The private university M&A bubble: Why regulation is killing quality and driving up costs

The Vietnamese market is witnessing a feverish wave of mergers and acquisitions (M&A) involving private universities.

The conditions for establishing a new private university in Vietnam are currently “unimaginable.” Decree 46/2017 mandates a minimum land area of 5 hectares at the main campus and a minimum investment capital of 1 trillion VND (excluding land value). This is prohibitive for almost any investor. Furthermore, the licensing process for a new university is agonizingly slow, often taking 5 to 10 years (the history of Fulbright University serves as a stark example). Consequently, anyone looking to enter the sector must acquire an existing license through M&A.

Why the recent surge of investor interest? Is private higher education the next “golden goose”?

I. The illusion of the “Super-Profit” industry

Many outsiders and amateurs view education as a “super-profit” industry. This is a naive misperception. Properly run, education is never a high-margin sector. Its only financial advantage is the stable cash flow derived from collecting tuition upfront, meaning investors do not need large amounts of working capital.

A university with scale (e.g., 10,000 students paying $2,000 USD per year) can generate strong revenue (over $20 million per year), potentially yielding a modest 8−10% annual profit margin. However, few schools currently operate at this scale.

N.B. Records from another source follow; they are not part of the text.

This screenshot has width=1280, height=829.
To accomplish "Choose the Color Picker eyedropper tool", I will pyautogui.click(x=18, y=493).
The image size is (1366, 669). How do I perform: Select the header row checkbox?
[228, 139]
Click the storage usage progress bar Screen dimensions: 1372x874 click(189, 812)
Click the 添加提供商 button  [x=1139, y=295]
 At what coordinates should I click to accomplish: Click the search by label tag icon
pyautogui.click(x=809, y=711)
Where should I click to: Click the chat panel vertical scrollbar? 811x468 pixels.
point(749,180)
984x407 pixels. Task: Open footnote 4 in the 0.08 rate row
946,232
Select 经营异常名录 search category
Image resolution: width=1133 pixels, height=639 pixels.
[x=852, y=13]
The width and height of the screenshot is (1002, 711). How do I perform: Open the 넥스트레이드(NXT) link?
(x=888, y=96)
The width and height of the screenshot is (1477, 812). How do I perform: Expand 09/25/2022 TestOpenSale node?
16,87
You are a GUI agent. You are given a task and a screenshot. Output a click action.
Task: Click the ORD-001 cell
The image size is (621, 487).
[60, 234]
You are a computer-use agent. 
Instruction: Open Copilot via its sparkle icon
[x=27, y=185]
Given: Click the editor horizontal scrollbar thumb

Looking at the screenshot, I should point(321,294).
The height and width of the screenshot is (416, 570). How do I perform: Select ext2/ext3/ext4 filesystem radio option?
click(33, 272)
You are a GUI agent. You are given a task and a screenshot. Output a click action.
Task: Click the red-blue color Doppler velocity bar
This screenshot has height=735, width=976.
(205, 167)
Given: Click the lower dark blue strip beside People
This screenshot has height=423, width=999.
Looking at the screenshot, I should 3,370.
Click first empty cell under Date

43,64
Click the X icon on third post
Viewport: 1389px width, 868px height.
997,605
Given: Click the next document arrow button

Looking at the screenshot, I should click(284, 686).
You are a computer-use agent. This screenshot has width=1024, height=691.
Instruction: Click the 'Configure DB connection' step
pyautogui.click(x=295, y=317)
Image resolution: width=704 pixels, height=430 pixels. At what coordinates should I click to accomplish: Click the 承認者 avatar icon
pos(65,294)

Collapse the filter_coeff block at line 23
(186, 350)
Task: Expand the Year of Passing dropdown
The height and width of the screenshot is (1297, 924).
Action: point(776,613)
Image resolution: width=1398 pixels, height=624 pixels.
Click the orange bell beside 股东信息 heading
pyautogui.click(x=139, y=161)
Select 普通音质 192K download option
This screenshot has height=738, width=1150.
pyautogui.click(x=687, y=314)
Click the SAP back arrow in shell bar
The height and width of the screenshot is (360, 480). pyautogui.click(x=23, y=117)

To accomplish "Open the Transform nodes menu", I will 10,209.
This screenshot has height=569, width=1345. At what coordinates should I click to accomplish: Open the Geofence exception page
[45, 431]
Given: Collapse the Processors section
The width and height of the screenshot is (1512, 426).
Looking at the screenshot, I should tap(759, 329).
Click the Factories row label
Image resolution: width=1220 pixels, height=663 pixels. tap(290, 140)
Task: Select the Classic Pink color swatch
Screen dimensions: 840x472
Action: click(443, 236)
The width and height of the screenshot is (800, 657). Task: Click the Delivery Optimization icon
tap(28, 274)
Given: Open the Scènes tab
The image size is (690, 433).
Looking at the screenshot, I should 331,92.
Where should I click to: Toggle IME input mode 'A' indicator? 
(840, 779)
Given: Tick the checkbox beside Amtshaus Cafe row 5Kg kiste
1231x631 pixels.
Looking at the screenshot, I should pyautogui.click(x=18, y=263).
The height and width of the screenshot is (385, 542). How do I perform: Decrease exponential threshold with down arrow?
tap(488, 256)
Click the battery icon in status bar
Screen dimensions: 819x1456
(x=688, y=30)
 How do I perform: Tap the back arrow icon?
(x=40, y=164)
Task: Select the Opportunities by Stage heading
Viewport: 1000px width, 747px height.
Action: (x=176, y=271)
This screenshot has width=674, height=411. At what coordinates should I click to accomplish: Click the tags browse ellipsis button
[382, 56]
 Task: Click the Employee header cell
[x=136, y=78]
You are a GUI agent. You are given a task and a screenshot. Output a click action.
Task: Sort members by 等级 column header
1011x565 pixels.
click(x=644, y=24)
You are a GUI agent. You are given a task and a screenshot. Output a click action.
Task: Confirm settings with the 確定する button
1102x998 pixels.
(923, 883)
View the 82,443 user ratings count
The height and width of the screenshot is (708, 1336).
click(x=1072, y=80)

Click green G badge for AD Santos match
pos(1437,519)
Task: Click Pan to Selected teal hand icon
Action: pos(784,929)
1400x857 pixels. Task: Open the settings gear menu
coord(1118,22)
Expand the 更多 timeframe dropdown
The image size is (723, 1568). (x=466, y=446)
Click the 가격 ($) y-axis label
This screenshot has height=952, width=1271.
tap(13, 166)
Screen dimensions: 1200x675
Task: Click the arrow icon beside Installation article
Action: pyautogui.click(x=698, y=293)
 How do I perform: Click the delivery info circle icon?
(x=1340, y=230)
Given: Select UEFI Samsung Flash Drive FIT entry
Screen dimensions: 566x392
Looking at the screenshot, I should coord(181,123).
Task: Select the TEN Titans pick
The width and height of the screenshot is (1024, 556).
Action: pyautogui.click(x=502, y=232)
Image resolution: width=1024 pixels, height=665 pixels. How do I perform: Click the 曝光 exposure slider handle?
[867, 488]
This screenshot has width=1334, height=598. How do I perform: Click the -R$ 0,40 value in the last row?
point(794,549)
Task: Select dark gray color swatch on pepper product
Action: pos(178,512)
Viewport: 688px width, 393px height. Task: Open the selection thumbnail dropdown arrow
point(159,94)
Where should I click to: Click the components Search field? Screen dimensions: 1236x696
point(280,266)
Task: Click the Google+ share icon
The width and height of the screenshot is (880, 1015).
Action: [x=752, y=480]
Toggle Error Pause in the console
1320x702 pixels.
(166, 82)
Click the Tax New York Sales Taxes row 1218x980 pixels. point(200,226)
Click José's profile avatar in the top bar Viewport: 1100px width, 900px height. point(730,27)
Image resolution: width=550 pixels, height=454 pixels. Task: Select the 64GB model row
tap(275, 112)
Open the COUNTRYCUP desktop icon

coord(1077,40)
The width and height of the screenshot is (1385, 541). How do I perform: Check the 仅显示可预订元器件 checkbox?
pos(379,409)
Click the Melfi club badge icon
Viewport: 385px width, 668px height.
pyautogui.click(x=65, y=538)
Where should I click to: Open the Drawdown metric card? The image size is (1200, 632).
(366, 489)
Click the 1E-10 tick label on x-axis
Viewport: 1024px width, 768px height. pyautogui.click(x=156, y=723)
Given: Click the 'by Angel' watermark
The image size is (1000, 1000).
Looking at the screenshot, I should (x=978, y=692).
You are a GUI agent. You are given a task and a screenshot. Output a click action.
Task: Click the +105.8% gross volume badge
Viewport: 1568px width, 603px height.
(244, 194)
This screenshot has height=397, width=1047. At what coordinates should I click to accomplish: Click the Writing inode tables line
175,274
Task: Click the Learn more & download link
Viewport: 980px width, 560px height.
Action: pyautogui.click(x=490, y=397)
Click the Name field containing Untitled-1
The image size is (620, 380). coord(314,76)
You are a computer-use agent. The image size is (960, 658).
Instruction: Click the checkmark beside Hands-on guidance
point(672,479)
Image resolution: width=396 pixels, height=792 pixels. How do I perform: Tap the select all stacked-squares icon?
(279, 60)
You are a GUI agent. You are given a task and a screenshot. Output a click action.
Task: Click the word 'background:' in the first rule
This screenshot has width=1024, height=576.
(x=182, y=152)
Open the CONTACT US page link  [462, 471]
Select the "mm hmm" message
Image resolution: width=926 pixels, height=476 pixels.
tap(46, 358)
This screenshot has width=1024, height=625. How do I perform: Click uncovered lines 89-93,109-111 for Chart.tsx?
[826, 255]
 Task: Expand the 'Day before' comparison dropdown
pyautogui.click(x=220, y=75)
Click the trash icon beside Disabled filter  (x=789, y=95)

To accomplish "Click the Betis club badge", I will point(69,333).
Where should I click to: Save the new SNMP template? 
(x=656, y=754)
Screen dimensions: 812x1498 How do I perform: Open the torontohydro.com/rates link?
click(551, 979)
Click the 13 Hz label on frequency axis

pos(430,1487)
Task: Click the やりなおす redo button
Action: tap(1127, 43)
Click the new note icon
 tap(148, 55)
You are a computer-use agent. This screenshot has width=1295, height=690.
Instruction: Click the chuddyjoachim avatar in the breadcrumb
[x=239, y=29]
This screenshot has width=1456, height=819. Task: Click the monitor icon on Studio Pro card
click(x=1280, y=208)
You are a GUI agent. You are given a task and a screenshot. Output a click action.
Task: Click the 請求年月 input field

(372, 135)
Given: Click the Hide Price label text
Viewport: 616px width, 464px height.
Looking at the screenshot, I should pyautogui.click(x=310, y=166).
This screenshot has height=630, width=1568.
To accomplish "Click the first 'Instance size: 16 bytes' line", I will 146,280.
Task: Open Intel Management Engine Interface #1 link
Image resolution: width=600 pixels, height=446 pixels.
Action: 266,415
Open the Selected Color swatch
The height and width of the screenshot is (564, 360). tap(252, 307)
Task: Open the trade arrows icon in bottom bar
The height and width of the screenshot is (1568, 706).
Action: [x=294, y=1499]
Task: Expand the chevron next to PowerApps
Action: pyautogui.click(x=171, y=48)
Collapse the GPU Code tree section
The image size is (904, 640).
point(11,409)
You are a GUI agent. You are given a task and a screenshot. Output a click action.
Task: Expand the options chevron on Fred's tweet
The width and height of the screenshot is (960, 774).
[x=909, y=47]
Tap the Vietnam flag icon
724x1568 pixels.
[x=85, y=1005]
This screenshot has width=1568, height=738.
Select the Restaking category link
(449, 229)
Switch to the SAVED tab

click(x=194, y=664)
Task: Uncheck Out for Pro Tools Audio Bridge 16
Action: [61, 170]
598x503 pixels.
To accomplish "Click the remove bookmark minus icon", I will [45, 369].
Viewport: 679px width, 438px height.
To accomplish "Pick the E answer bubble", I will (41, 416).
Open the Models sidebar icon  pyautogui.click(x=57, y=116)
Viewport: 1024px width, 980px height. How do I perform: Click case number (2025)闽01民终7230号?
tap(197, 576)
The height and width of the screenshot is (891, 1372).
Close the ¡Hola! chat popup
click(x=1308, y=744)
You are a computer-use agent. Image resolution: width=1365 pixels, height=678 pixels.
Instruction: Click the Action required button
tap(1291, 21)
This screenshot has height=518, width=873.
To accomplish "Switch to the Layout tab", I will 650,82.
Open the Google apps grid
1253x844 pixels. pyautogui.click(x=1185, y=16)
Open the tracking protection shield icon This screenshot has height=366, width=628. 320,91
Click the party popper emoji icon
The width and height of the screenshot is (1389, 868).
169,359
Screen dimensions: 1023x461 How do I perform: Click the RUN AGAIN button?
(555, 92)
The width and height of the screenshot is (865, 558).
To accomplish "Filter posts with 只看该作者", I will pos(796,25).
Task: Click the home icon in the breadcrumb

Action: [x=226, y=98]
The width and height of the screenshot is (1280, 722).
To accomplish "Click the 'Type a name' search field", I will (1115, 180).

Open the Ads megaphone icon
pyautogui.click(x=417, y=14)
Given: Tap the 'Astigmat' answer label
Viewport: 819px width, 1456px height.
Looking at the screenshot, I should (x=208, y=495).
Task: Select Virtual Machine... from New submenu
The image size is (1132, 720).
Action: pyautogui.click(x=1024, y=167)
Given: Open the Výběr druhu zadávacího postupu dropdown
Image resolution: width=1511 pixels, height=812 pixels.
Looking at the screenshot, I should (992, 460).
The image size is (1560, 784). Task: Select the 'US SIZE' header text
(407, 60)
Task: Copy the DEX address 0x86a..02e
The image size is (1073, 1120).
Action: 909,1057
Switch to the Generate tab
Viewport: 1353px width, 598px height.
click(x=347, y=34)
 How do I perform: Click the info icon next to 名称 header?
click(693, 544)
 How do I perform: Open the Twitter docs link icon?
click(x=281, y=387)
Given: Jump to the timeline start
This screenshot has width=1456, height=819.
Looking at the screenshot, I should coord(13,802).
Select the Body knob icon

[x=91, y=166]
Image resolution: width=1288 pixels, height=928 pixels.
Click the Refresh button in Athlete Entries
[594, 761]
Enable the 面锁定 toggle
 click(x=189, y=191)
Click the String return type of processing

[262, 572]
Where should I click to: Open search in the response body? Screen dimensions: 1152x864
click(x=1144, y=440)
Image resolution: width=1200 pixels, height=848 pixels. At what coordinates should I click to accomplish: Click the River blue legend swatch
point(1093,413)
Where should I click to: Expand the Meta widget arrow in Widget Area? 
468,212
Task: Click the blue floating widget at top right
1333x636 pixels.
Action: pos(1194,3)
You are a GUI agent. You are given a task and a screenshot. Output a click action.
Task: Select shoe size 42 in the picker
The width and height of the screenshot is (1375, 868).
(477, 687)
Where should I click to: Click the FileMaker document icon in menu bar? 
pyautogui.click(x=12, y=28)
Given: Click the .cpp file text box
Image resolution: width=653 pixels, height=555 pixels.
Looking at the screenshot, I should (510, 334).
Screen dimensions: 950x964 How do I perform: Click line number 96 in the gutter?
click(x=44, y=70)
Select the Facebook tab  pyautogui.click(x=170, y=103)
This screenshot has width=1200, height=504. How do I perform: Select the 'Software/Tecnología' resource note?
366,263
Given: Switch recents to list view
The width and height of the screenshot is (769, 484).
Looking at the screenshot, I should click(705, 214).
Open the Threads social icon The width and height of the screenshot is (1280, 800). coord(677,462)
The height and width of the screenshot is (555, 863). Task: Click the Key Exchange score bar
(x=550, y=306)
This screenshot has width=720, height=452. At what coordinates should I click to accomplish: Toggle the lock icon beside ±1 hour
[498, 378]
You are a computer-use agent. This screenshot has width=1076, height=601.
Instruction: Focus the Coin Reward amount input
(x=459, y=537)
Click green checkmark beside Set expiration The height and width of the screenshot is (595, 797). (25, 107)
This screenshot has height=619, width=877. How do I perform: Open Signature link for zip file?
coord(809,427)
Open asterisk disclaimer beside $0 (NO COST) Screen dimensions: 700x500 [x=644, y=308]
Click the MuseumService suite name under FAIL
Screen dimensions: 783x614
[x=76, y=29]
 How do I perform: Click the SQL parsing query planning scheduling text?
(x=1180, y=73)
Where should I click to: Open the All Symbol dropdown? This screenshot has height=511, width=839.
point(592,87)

The reality is that investing in higher education is not inherently more lucrative than investing in other long-term sectors. The costs are immense—land, infrastructure, high-quality faculty recruitment, and equipment. This is precisely why the rest of the world encourages non-profit models and seeks philanthropic capital for universities.

II. The ‘Degree Factory’ problem and misguided investment

So, what is driving this investment frenzy?

  1. The sickness of credentials: Investors see the market fueled by the Vietnamese obsession with credentials: everyone wants a university degree, regardless of quality. Since admission to good public and international universities is highly restricted or prohibitively expensive, private universities thrive by catering to this demand. Frankly, a vast number of these institutions operate as “degree factories,” producing low-quality credentials that contribute to Vietnam’s massive underemployment problem (graduates working as waiters, caddies, or retail staff—jobs that do not require a four-year degree).
  2. Land speculation: Many investors exploit policy loopholes to acquire land cheaply for educational purposes, with the long-term hope of flipping the property or converting it into residential/commercial use (dormitories, university offices that become corporate headquarters).
  3. The bubble: This current M&A wave is a “university bubble,” where transaction values are inflated far beyond actual earning potential. The government’s simultaneous tightening of licensing requirements and restrictions on upgrading colleges to universities has severely inflated the price of existing licenses, which is highly detrimental to serious, long-term investors.

III. The governance and talent challenges

The difficulties in higher education extend beyond capital:

  • Conflict of authority: In a public university, the Principal is the highest authority. In a private university, the Owner/Chairman holds supreme power. This philosophical conflict makes the operational transition for any public sector Principal moving to a private university highly complex and often unsuccessful.
  • Talent scarcity: Even with money, it is difficult to find suitable principals who comply with regulations and build a stable, qualified faculty pool.

The current system creates a vicious cycle: If universities are purchased at inflated prices, the new owners will be under immense pressure to recoup capital quickly. This inevitably leads to either lowering educational standards (“selling diplomas”) or facing complete financial collapse, reminiscent of the famous Indian education company, Educomp.

IV. Policy barriers to quality and scale

The market for low-quality domestic degrees is shrinking. In the age of open information, employers and students are increasingly demanding international accreditation and quality standards.

However, Vietnamese policy remains an obstacle:

  • Obsolete regulations: Policy on foreign investment and cooperation (Decree 86/2018) is not flexible enough to genuinely encourage robust international partnerships for degree granting and accreditation.
  • The micro-credential shift: The future of education lies in micro-degrees and micro-credentials that are flexible and aligned with industry demand. If the government does not adapt its legal framework, the domestic system will become irrelevant.

The current M&A wave is temporary and emotional. If the sector is to genuinely develop and alleviate the burden on public universities, the government must significantly loosen the rigid licensing requirements. This will burst the artificial bubble, reduce entry costs, and allow financially sound, serious investors to participate in the market without being forced into an unsustainable high-cost acquisition game.

We must avoid the scenario where exhausted old owners leave, and new investors jump in based on unrealistic costs, resulting in a market dominated by “diploma sellers” instead of quality education builders.